(Stored data)
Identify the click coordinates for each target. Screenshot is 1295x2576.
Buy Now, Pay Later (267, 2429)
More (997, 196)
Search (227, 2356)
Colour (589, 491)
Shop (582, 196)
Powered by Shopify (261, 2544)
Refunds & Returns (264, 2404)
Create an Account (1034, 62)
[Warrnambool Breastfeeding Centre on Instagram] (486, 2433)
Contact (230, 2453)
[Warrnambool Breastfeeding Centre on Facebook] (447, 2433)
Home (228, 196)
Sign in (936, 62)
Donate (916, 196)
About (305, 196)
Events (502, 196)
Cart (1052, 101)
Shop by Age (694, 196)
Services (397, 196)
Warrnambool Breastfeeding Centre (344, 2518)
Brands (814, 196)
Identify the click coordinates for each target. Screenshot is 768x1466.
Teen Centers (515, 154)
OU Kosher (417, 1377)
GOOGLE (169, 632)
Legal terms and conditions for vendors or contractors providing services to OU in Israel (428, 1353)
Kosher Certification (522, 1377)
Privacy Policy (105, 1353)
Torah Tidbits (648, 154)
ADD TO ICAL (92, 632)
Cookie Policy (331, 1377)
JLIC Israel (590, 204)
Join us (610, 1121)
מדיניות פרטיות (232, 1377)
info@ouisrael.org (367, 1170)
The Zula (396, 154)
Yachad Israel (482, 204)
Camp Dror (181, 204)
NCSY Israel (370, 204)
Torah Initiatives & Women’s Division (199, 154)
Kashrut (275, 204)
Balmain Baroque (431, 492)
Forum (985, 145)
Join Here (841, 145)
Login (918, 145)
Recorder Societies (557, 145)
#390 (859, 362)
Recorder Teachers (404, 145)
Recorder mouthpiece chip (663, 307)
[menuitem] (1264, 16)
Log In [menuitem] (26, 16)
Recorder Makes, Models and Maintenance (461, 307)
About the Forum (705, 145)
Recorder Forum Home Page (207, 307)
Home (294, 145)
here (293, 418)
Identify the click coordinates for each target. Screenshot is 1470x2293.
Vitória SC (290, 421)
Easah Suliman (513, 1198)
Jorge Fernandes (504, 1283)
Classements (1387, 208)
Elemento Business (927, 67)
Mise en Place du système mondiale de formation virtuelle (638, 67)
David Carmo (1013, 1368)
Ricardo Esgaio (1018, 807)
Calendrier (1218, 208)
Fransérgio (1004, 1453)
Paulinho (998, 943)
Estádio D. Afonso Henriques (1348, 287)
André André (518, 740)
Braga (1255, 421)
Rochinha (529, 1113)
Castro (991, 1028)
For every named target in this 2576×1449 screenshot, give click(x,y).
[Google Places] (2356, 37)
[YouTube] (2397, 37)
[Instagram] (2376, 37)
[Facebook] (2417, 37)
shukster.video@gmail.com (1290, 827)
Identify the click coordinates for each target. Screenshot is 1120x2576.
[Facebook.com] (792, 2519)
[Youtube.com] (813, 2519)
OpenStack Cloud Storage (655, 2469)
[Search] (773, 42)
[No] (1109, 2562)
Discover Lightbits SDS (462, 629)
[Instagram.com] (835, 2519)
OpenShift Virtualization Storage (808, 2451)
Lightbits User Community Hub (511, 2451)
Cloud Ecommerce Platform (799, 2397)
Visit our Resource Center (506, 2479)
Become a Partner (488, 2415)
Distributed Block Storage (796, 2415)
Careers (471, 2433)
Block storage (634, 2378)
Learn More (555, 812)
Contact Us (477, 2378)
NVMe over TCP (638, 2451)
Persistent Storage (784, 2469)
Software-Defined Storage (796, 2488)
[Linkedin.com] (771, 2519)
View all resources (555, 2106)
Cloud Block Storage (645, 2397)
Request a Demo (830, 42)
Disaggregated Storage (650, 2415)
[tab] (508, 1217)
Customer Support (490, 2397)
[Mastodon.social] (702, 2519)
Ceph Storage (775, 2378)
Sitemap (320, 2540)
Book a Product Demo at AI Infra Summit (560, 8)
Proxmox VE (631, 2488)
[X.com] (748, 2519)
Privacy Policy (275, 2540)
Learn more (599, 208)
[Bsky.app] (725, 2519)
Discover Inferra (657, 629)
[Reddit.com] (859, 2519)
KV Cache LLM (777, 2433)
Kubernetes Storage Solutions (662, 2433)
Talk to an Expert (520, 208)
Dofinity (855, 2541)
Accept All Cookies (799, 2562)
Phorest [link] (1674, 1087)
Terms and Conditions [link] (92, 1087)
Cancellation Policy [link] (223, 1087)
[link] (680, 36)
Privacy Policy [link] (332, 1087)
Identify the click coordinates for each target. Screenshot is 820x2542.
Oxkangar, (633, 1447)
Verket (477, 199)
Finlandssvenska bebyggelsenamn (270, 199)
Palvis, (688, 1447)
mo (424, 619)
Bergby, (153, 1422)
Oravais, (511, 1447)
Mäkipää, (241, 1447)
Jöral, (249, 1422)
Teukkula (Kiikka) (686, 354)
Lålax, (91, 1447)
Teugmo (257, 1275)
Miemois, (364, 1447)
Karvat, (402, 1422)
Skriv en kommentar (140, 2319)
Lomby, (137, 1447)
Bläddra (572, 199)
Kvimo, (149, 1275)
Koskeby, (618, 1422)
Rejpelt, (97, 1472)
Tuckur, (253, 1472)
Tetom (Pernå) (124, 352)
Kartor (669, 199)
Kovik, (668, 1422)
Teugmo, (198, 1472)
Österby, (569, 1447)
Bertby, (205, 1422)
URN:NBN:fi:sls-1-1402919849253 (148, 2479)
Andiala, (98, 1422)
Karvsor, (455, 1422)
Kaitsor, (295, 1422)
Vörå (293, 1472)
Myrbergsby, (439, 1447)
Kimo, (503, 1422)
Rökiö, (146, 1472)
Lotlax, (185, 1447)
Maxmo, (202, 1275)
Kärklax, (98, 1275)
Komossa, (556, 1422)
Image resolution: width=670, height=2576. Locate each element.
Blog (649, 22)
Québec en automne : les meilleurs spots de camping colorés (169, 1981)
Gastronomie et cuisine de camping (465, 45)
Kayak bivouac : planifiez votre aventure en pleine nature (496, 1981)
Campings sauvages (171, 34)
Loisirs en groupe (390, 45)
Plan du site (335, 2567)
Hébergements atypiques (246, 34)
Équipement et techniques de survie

▸ **YOUR TASK**
For this task, write out exactly the lines of the entries above, starting at the line with "[Bsky.app] (725, 2519)" and ending at the line with "Terms and Conditions [link] (92, 1087)", both included, and no others.

▸ **EXPECTED OUTPUT**
[Bsky.app] (725, 2519)
Discover Inferra (657, 629)
[Reddit.com] (859, 2519)
KV Cache LLM (777, 2433)
Kubernetes Storage Solutions (662, 2433)
Talk to an Expert (520, 208)
Dofinity (855, 2541)
Accept All Cookies (799, 2562)
Phorest [link] (1674, 1087)
Terms and Conditions [link] (92, 1087)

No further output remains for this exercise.